| Document section |
◆ ◆ ◆ ◆ ◆ ◆ ◆
# I HAVE A SECRET



## irnfit (Nov 21, 2006)

I have a secret. A forum member will be getting a new furbaby
today! :whoo: They left very early this morning to pick it up and will probably be back later tonight, so I doubt if we will see any pics until tomorrow. I am so excited for them :bounce: and I can't wait to see the pictures. 

I probably won't be back on until later, so happy guessing!


----------



## maryam187 (Jul 18, 2007)

Michele, this is NOT funny!


----------



## Julie (Feb 8, 2007)

Michele!!! :boink: This is just NOT right! :boink:

 hmmm.....now who would it be? hmmm......


----------



## micki2much (Feb 8, 2007)

How can you do this to us!!!!!!!! Now I'm not gonna be able to get get off this computer!! lol. how about a hint??????????


----------



## Julie (Feb 8, 2007)

Maybe a brother or sister for Henry? Gelbergirl? Could it be?:ear:


----------



## ama0722 (Nov 28, 2006)

wait, if we respond to this thread, that means it isn't us  I am going to guess Laurie is getting a new foster?


----------



## mintchip (Apr 19, 2007)

Michele you are not going to be on much today??????
It must be YOU!:biggrin1:


----------



## havaluv (Oct 15, 2007)

Oh, you are so mean!


----------



## Scooter's Family (May 23, 2008)

Now that's just cruel! I'm gonna have to keep checking back...


----------



## gelbergirl (Jun 9, 2007)

no no, Henry has a cat! Two pets is my limit right now.
Is anyone here on the havanese yahoo lists? A couple of posters posted pics of their havs on the beds - it was so funny. I am going to see if they do not mind if I post here, for a chuckle.


----------



## micki2much (Feb 8, 2007)

Sally - I think you may be right!!!!!!


----------



## Laurief (Nov 7, 2006)
◆ ◆ ◆ ◆ ◆ ◆ ◆
| Records to use |
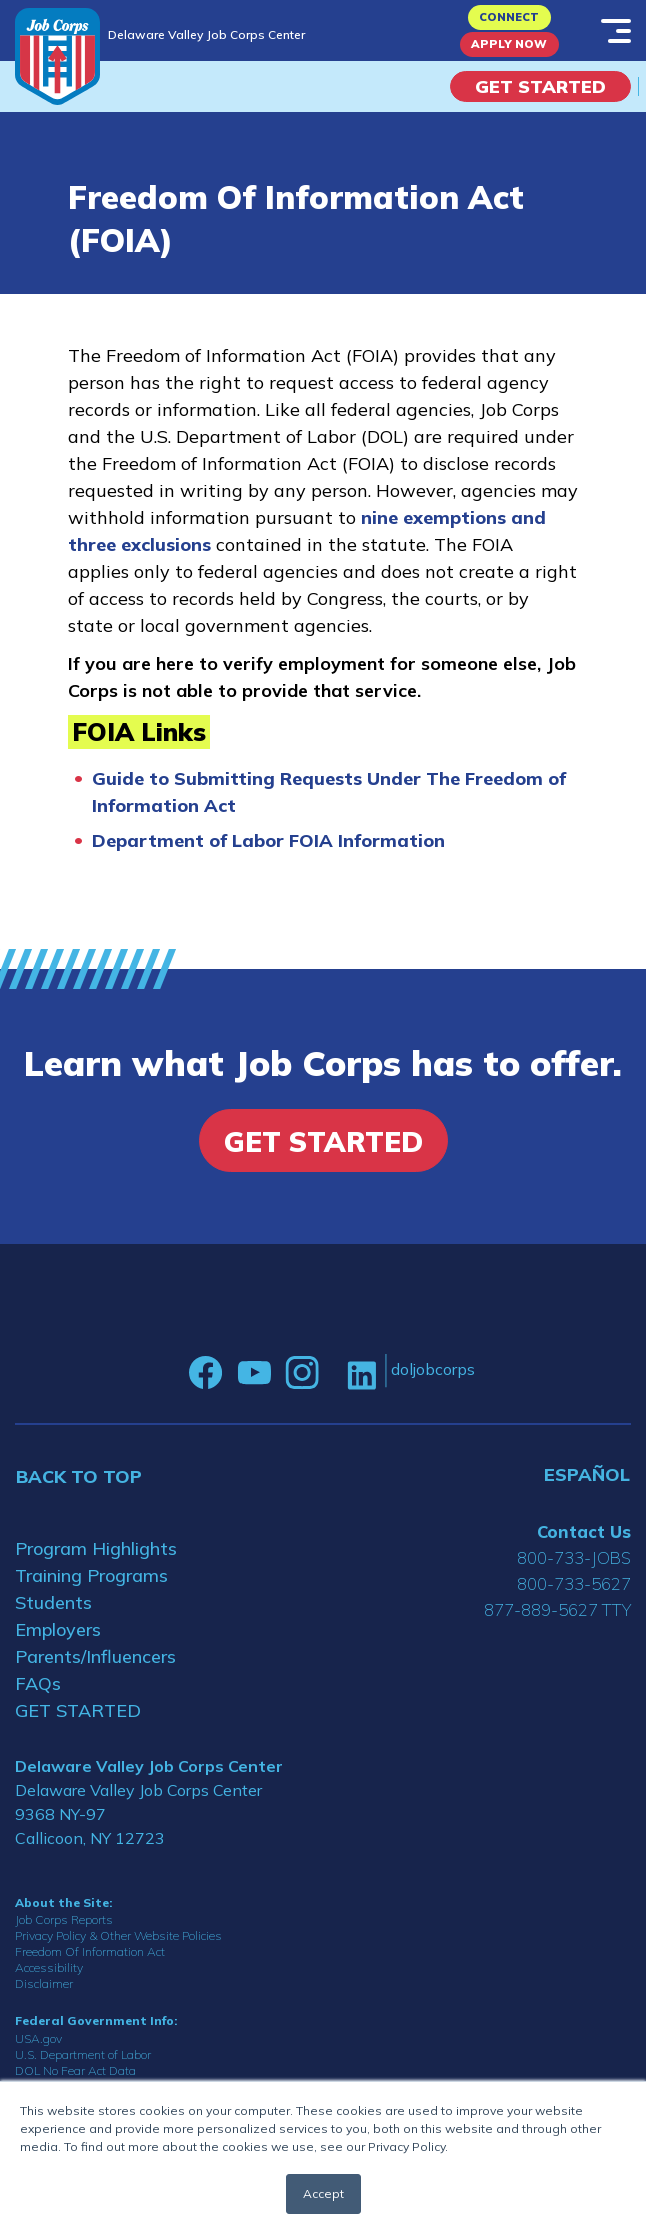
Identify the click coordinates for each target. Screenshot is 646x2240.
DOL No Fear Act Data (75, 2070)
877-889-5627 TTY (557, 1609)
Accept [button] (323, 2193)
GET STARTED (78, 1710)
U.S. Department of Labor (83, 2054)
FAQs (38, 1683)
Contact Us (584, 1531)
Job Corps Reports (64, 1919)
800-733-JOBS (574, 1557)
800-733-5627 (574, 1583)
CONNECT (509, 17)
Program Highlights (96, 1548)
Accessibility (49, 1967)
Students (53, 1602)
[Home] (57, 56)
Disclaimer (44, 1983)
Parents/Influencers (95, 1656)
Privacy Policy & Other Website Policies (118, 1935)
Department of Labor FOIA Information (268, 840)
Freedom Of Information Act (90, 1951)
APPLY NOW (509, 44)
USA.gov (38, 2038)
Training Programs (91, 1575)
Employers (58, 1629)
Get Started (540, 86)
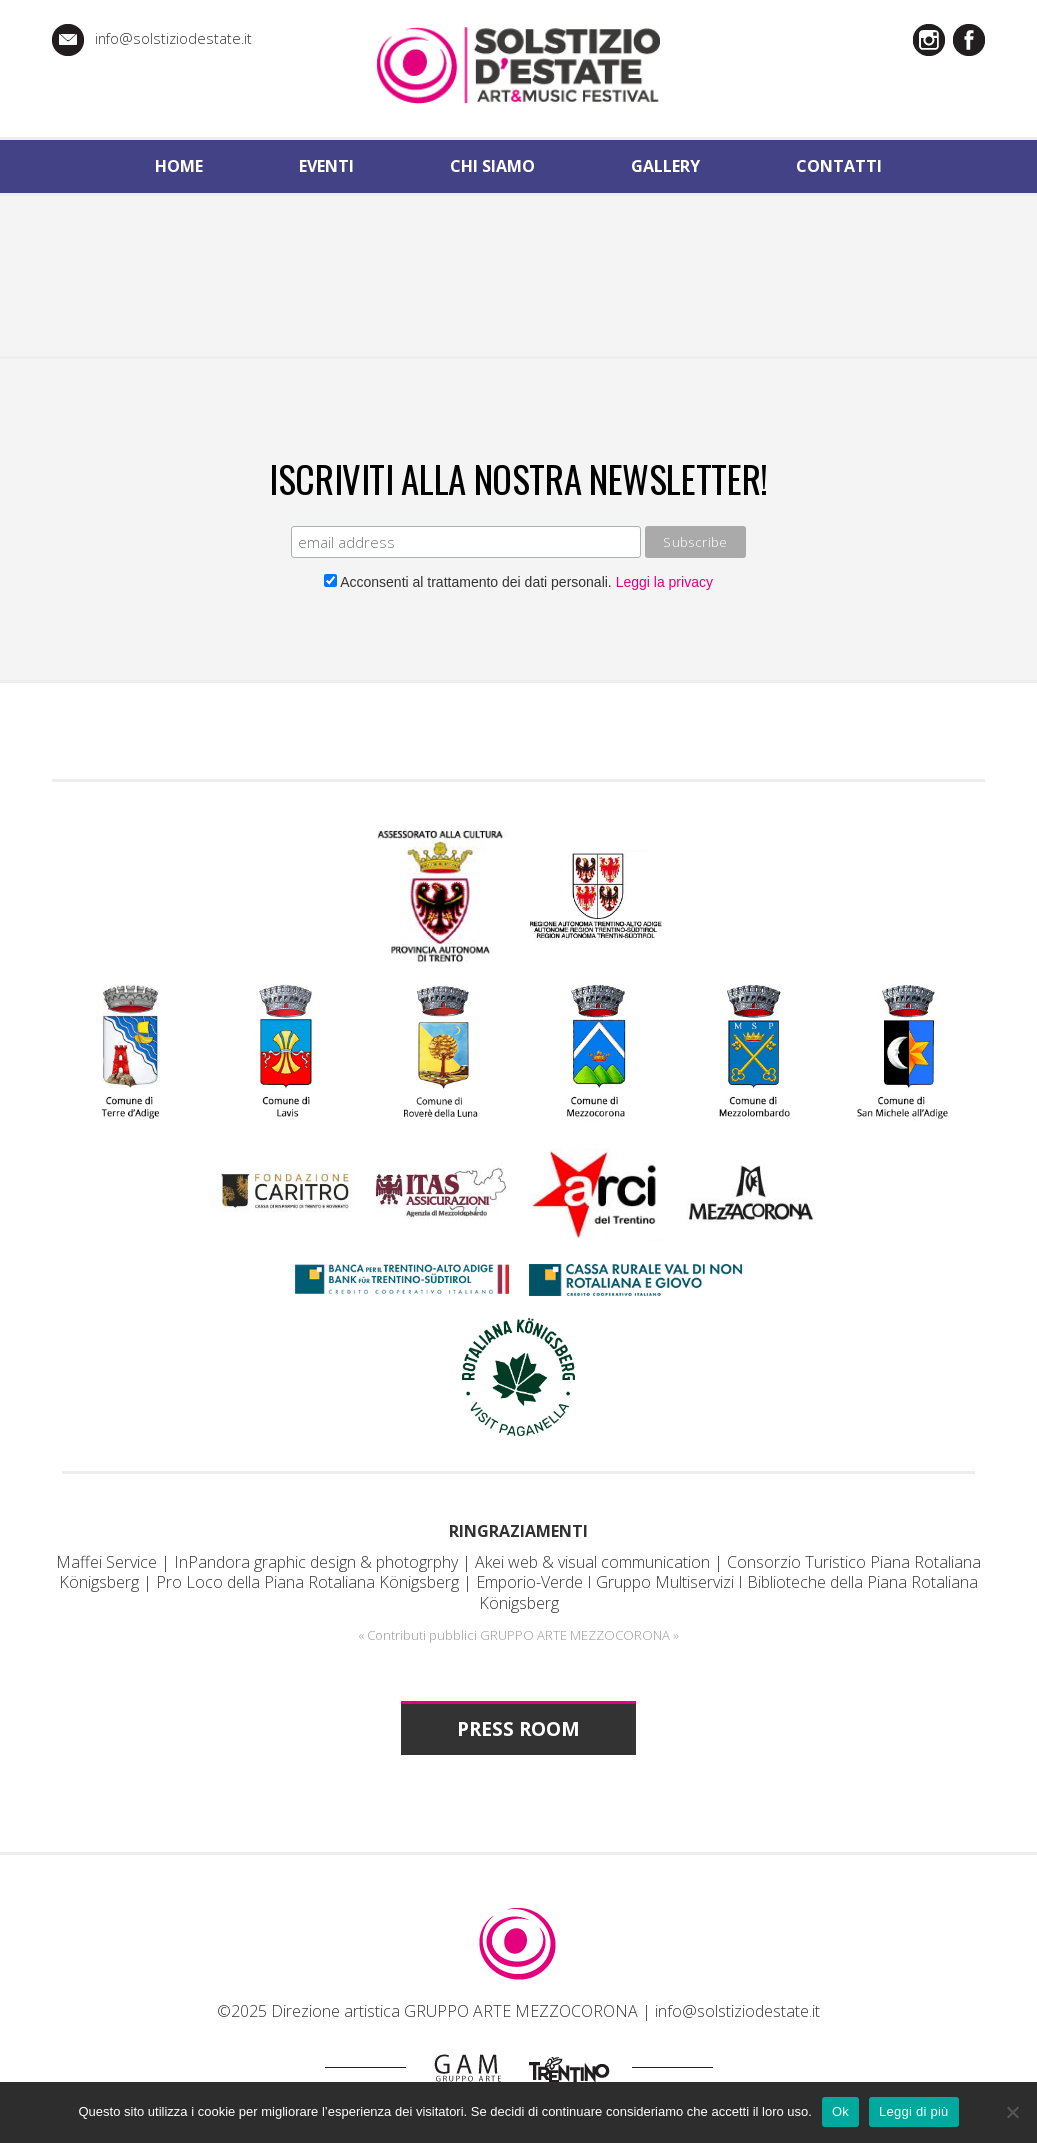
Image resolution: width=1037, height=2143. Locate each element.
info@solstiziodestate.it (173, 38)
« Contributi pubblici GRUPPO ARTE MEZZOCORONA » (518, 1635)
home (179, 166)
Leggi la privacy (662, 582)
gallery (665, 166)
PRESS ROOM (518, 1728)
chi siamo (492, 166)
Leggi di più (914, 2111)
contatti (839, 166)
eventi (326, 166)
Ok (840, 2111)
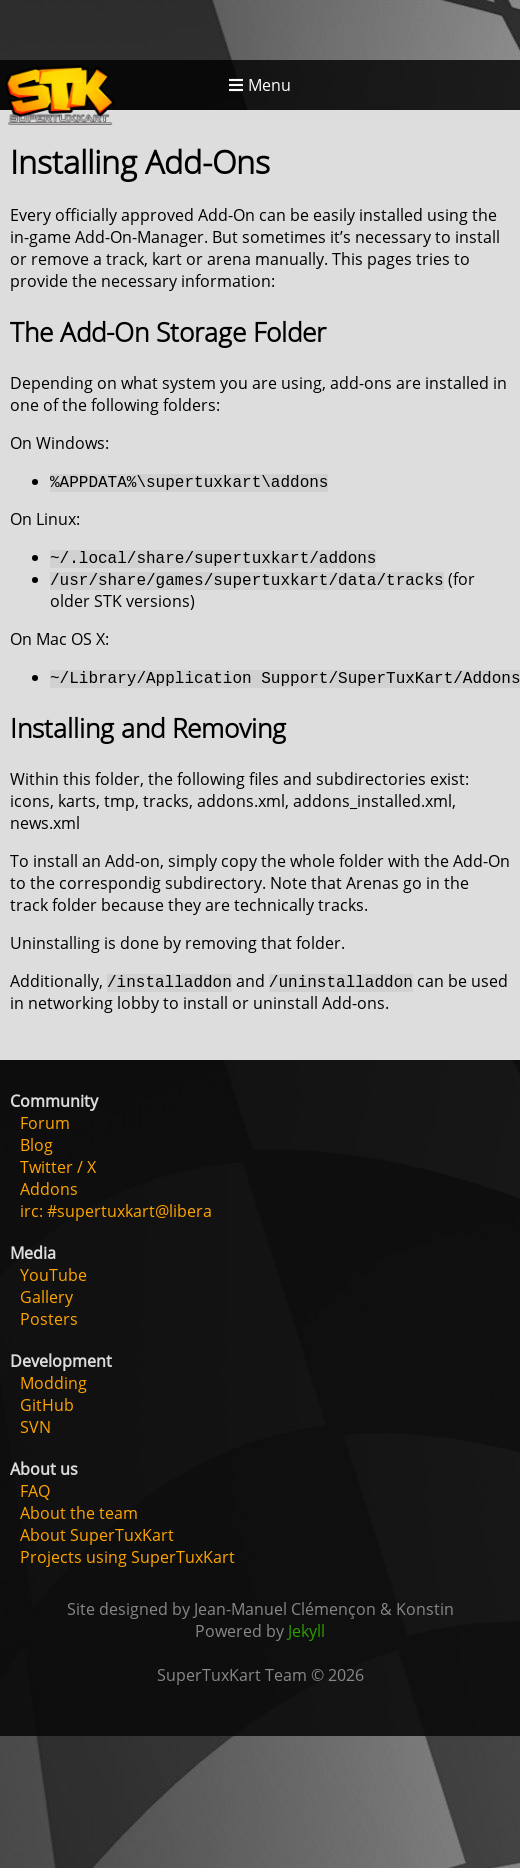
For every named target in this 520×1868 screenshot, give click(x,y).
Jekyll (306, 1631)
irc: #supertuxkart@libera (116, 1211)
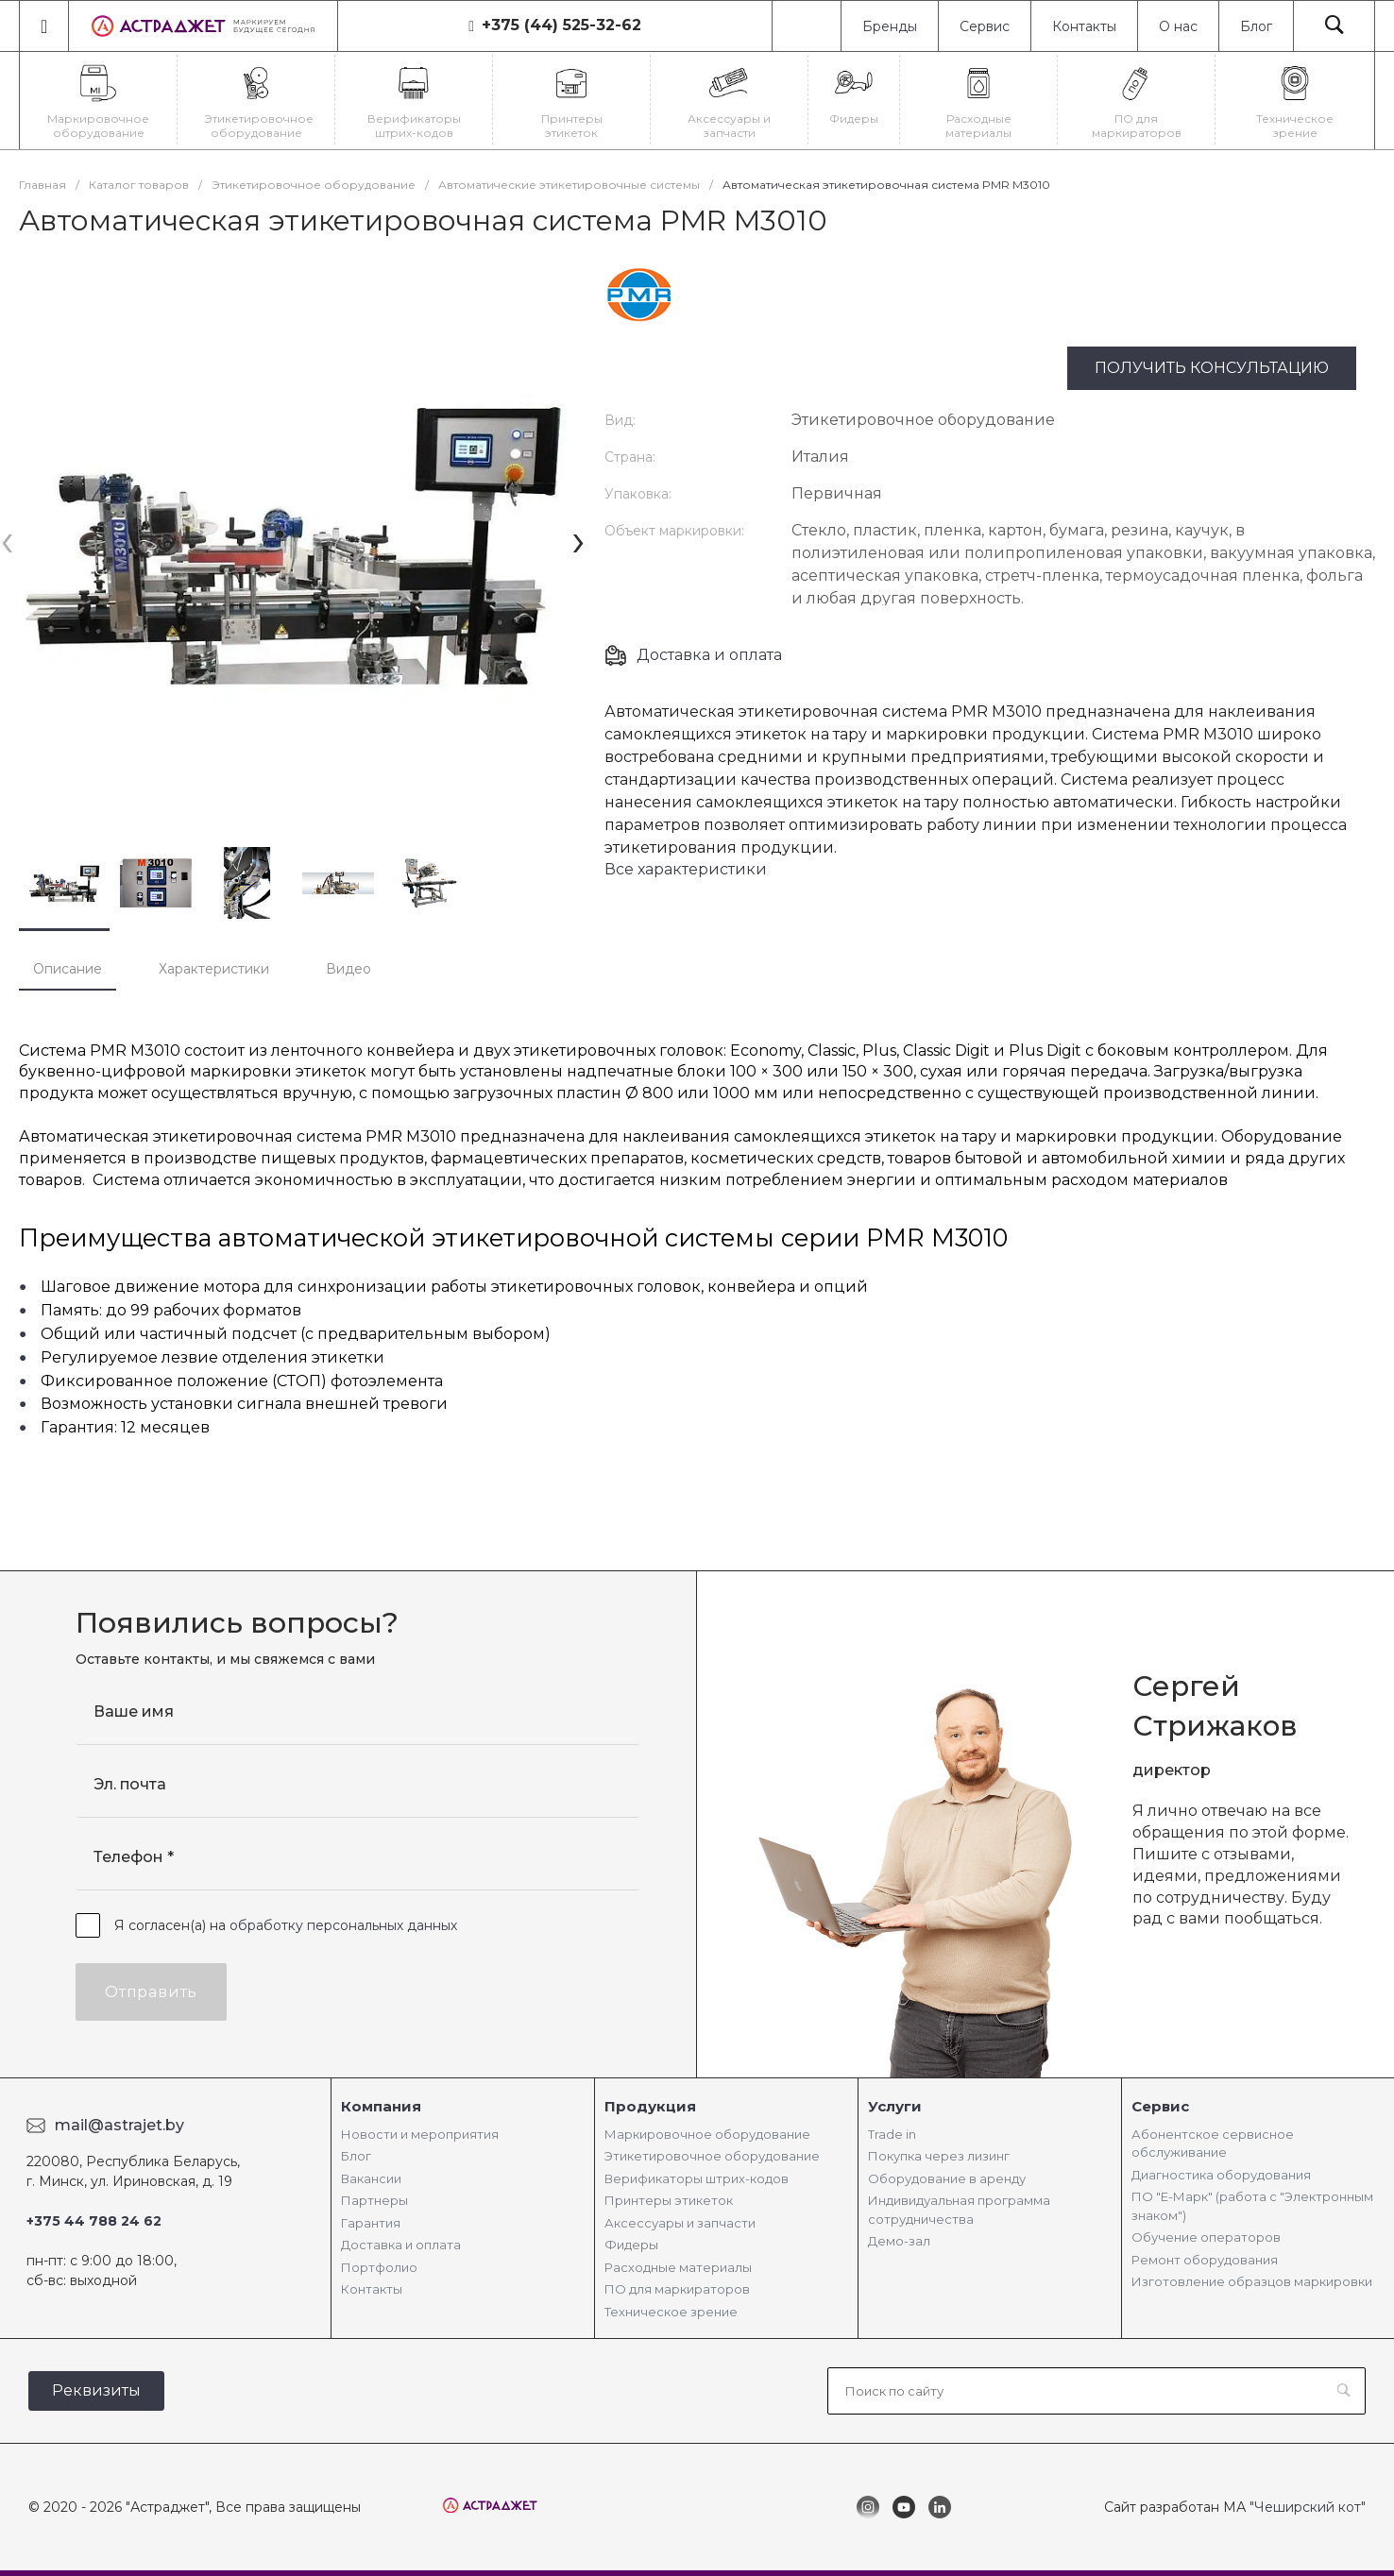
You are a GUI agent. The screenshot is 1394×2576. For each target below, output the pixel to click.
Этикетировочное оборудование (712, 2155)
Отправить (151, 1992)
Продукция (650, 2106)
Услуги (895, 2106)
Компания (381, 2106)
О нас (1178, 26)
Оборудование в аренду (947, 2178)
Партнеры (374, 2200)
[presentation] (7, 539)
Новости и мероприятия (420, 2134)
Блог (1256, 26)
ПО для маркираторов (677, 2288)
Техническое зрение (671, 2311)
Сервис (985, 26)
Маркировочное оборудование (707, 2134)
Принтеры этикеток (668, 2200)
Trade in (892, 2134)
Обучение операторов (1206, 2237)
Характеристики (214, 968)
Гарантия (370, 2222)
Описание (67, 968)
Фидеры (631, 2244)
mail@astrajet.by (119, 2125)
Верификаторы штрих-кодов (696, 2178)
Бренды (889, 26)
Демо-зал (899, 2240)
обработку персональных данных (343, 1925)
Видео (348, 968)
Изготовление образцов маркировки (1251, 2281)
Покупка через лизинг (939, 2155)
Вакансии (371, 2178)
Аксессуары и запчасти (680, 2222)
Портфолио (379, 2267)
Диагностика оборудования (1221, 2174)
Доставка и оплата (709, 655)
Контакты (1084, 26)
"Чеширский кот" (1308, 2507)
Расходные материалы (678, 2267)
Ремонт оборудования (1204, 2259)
◆ ◆ ◆ ◆ ◆ ◆ ◆
| What to work on |
a - In the records, substitute "point" for "pixel" in the part that opens with the line containing "irc: #supertuxkart@libera (116, 1211)" and closes with the line containing "Партнеры (374, 2200)", and give that part again with nothing else changed and the pictures left out.
b - Pick up the forum thread about a member's secret new furbaby and carry it on from the point where it stops.
The forum thread and the records have no connection to each other.

| Outputs in order |
a -
irc: #supertuxkart@libera (116, 1211)
You are a GUI agent. The screenshot is 1394×2576. For each target below, output the point to click.
Этикетировочное оборудование (712, 2155)
Отправить (151, 1992)
Продукция (650, 2106)
Услуги (895, 2106)
Компания (381, 2106)
О нас (1178, 26)
Оборудование в аренду (947, 2178)
Партнеры (374, 2200)

b -
Oh gosh - not me right now!! I am just trying to get ready for 21 dinner guests, forget a new puppy!!! Hmmm..... I wonder???


----------



## lcy_pt (Aug 17, 2007)

Great....just great. I was on here ALOT yesterday. Now I have to check in frequently today...oh, the sacrifices........:biggrin1:


----------



## Brady's mom (Dec 1, 2006)

So uncool:frusty:


----------



## Julie (Feb 8, 2007)

Michele---maybe it is you--you saw that Shelby and Kodi loved Jolly so much,you decided to get a third?

If Henry is not getting a brother or sister---and Laurie's busy,Brady has a new brother, okay--who else is in your area? Lina? Oh I bet Lina is getting another hav for Kubrick to play with? Maryam? Is Pablo getting a new brother or sister? :ear:


----------



## pjewel (Apr 11, 2007)

It can' be Michele. She said they left early this morning and she posted in the afternoon. Hmmm, who's been hoping, waiting for a second??? Time for a little sleuthing. I'll be back.


----------



## lcy_pt (Aug 17, 2007)

Okay...here's a shot in the dark... :spy: I guess that Marie is getting a little brother or sister for Sissy. If I'm right do I win one of Kimberly's puppies? :biggrin1:


----------



## karlabythec (Nov 9, 2008)

Is it Lina???


----------



## pjewel (Apr 11, 2007)

Michele doesn't really say it's a second dog. Maybe it's a first for someone who has been waiting to get one.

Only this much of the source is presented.